NIS2 in der OT ist kein IT-Projekt
IT-Sicherheitsprozesse passen nicht auf Produktionsanlagen

Von Rolf Schulz 7 min Lesedauer

Acht Monate nach Inkrafttreten von NIS2 zeigt sich in deutschen Werken ein unbequemer Befund: Die IT ist vorbereitet, die Produktion nicht. Der Grund liegt nicht am fehlenden Willen, sondern an einer folgenreichen Fehl­an­nah­me. Was in der IT funktioniert, scheitert an der Realität auf dem Shopfloor.

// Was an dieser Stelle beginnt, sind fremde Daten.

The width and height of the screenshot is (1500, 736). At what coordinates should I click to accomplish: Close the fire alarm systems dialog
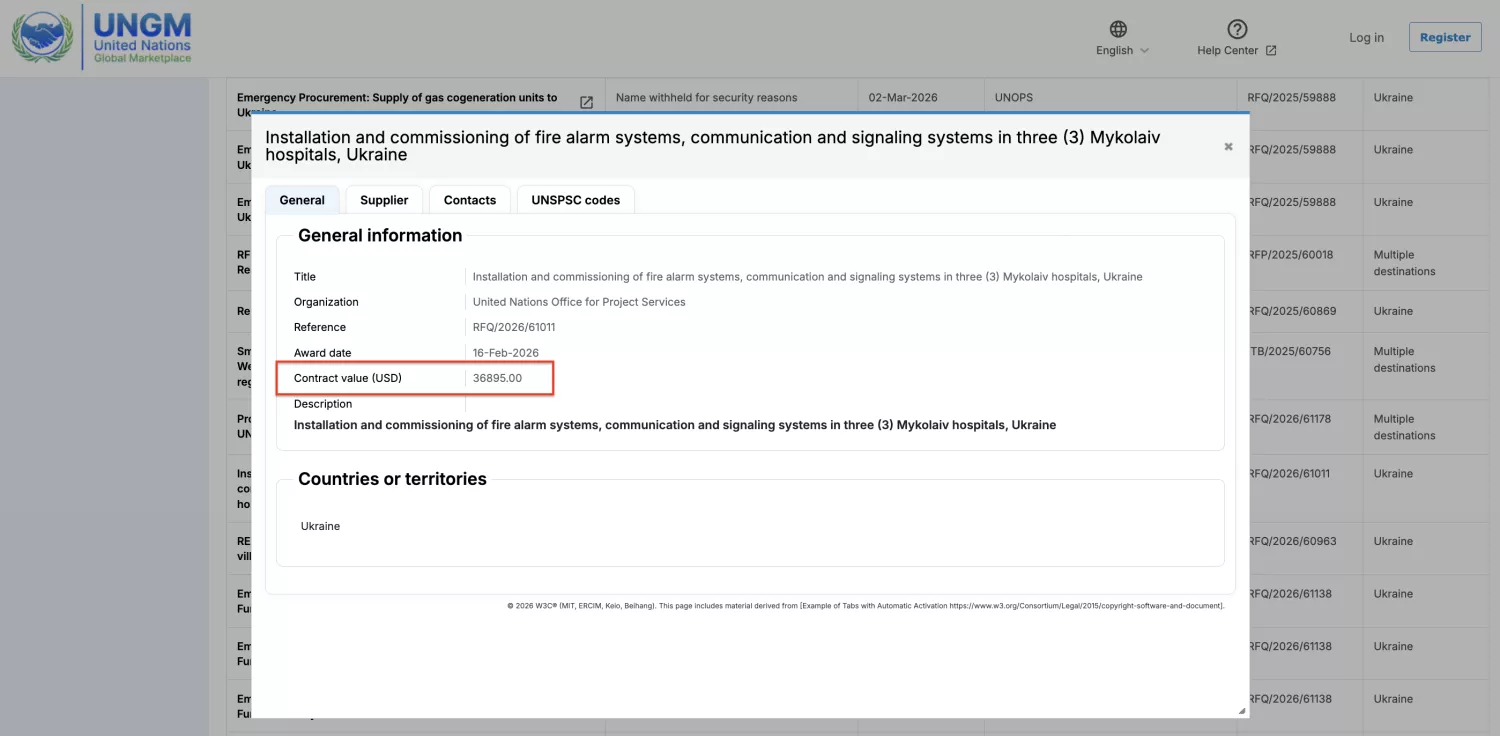coord(1228,147)
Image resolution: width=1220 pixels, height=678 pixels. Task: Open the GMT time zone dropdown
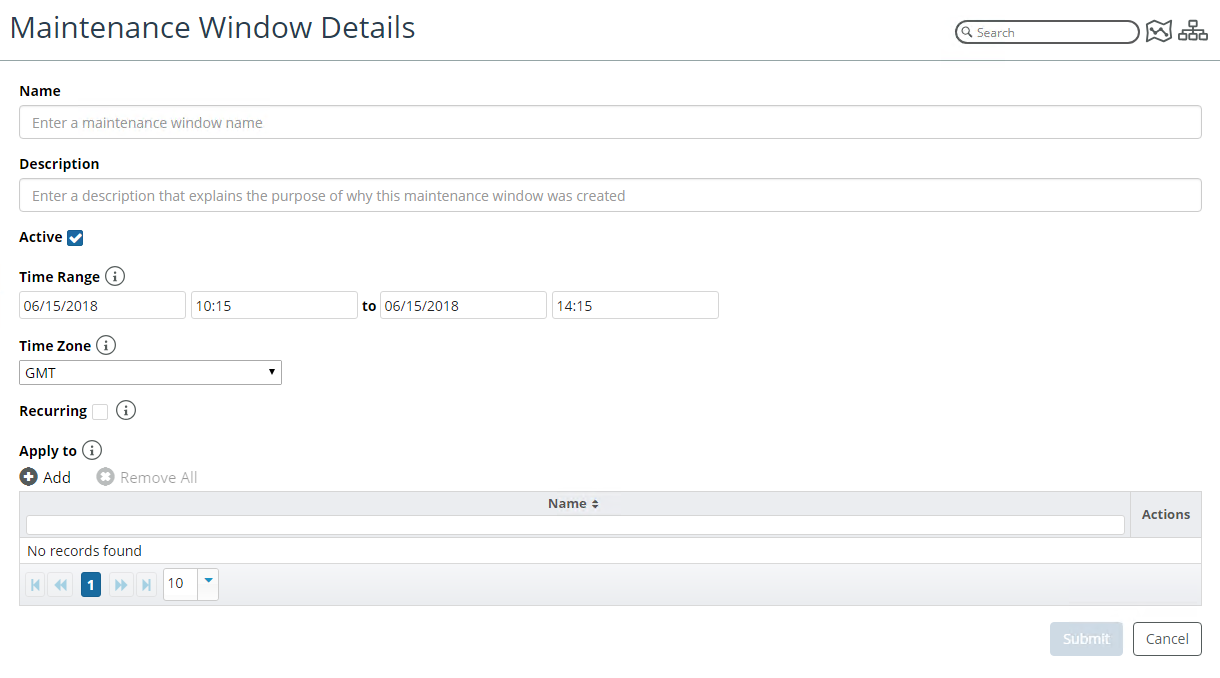click(150, 373)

ine jahrzehntealte Steuerungsanlage lässt sich nicht einfach patchen wie ein Büro-Laptop. Genau an dieser Realität scheitern viele NIS2-Umsetzungen in der Produktion.(Bild:  Gemini / KI-generiert)
ine jahrzehntealte Steuerungsanlage lässt sich nicht einfach patchen wie ein Büro-Laptop. Genau an dieser Realität scheitern viele NIS2-Umsetzungen in der Produktion.
(Bild: Gemini / KI-generiert)

Seit das NIS2-Umsetzungs- und Cybersicherheitsstärkungsgesetz am 6. Dezember 2025 in Kraft getreten und mit dem Ablauf der BSI-Registrierungsfrist am 6. März 2026 die letzte formale Schonfrist verstrichen ist, lässt sich in deutschen Produktionsbetrieben ein Befund erheben, der die Sicherheitsverantwortlichen zunehmend in Erklärungsnot bringt: Während die Risikomanagement-Maßnahmen aus § 30 BSIG in der Office-IT vielerorts auf einem zumindest vorzeigbaren Weg sind, bleibt die Operational Technology auf einem Reifegrad zurück, den die Geschäftsleitung ihren Aufsichtsräten ungern vorlegt. Verantwortlich dafür ist nicht das Versäumnis einzelner Unternehmen, sondern eine strukturelle Fehlannahme: dass NIS2 sich als reines IT-Compliance-Projekt aus dem etablierten Werkzeugkasten der Office-Sicherheit umsetzen lasse.